Я принес чемоданы с тюлькой. Серафим Иванович бросил в ведро три пригоршни крупной, чуть желтоватой соли, поболтал в нем рукой и начал опрыскивать тюльку.

— Малость ссохлась, — говорил он, вороша волосатой лапой в чемодане. — Заблестит теперя, как свежепосоленная. За такую поболе дадут.

18

Базар в будни совсем не похож на воскресный, когда от людей тесно, когда блеют овцы, мычат телки, гогочут гуси, призывно кричат торговки, когда один и тот же товар можно купить дешевле дешевого или — это уж как посчастливится — втридорога, когда все вокруг весело, возбуждает, создает в душе праздничное настроение.

А сейчас — смотреть тошно. Обмотанная шалями старуха с вислым носом, настоящая карга, семечками торгует — три рубля стакан. А в базарные дни на трешку два насыпают. Другая старуха, в надвинутом на лоб платке, сало на прилавке разложила — желтое, волокнистое сало. Такое сало только в борщ кладут — это мне Василиса Григорьевна сказала.
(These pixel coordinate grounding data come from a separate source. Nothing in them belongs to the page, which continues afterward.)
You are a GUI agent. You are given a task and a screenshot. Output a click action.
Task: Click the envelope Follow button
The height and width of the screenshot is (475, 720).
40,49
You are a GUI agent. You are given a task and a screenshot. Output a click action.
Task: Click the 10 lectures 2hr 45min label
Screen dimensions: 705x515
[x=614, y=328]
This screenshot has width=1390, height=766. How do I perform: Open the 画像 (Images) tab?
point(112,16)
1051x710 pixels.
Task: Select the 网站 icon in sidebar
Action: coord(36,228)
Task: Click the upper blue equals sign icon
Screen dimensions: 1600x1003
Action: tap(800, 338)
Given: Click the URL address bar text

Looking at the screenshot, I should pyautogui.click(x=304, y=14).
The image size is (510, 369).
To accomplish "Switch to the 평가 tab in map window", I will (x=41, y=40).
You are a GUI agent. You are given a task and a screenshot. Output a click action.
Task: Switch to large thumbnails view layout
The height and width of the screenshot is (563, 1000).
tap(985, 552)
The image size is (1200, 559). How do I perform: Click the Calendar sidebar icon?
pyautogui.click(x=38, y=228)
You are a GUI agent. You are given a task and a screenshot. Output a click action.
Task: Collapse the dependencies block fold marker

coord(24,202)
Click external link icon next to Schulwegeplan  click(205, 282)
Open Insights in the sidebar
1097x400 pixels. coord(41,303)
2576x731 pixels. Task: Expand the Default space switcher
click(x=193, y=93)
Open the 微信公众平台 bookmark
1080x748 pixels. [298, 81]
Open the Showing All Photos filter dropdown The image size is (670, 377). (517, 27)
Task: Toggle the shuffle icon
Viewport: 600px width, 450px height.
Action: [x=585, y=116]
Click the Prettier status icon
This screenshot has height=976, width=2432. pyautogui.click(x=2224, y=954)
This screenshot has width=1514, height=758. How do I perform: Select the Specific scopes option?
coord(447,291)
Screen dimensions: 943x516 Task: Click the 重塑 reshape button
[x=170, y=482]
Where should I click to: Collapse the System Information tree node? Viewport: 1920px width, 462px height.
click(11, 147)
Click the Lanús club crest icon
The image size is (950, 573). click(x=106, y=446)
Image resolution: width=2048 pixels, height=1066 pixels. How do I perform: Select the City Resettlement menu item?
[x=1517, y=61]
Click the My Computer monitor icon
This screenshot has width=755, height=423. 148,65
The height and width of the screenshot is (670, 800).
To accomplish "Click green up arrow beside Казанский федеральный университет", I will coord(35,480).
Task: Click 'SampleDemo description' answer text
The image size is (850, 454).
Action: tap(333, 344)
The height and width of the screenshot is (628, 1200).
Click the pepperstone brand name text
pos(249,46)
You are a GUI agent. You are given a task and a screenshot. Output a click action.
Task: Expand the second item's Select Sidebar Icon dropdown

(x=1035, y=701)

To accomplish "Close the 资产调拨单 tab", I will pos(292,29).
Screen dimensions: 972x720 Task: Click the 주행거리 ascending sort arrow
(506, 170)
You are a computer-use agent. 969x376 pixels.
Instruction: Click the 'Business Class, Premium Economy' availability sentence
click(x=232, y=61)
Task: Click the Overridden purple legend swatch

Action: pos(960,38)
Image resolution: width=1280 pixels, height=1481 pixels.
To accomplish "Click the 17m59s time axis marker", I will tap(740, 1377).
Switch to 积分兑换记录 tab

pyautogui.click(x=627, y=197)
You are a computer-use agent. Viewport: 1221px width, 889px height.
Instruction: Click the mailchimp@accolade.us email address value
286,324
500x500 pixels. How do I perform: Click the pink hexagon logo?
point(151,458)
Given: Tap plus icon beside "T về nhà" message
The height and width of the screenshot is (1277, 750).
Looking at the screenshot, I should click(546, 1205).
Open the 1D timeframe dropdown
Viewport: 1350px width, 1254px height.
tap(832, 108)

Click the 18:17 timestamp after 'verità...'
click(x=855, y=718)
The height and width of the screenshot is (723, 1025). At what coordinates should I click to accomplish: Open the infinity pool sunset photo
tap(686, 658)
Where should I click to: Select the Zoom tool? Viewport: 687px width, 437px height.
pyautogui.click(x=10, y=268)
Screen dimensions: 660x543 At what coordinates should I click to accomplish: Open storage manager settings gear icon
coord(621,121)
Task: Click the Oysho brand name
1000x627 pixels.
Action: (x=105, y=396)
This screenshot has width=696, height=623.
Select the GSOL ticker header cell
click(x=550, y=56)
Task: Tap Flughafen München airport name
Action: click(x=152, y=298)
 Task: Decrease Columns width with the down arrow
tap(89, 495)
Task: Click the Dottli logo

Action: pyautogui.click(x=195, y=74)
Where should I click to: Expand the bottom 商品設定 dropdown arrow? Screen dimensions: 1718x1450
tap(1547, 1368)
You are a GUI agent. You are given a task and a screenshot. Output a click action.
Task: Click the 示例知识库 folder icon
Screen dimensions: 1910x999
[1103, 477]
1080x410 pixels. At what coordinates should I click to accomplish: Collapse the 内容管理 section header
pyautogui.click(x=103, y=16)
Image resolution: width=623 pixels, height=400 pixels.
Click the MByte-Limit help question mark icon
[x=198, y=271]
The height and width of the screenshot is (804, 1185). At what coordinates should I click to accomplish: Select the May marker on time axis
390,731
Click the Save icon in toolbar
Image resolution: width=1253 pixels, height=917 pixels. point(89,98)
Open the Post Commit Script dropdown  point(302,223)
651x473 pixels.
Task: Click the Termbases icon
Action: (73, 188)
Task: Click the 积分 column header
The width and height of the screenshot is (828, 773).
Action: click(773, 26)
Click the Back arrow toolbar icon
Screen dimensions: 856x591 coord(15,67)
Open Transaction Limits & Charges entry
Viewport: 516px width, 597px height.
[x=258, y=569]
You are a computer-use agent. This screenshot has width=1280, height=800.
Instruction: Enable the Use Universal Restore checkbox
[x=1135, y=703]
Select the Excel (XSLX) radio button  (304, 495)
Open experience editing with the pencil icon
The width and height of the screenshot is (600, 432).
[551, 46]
Еще одна старуха, с лицом, похожим на испеченное яблоко, булки вчерашней выпечки продает.

Вот и весь базар.

Гуляет ветер, швыряет в лицо сухой, колючий снег. Градусов семь сейчас, а может, и больше. Выпавший ночью снег оброс ледяной коркой, трещит, когда на него наступаешь. Поверх этого снега только что другой выпал — чистый и мелкий, как мука-крупчатка. Низко-низко, почти касаясь крыш, плывут облака, похожие на фрегаты с распущенными парусами.

Старухи торговки головы повернули, смотрят на нас.

— Нам так же стоять? — спрашиваю я.

— А то как же? — отвечает Серафим Иванович. — Только сейчас и возьмешь настоящую цену. Ведь по базарным дням тюлькой целый ряд торгует.

— Весь день простоим.

— Ну и что? Нам не к спеху. Завтрашний день наш и послезавтрашний тоже.

Серафим Иванович ставит свой чемодан на прилавок, неторопливо снимает с него веревку, которая держит разбухшую от рассола фанерную крышку.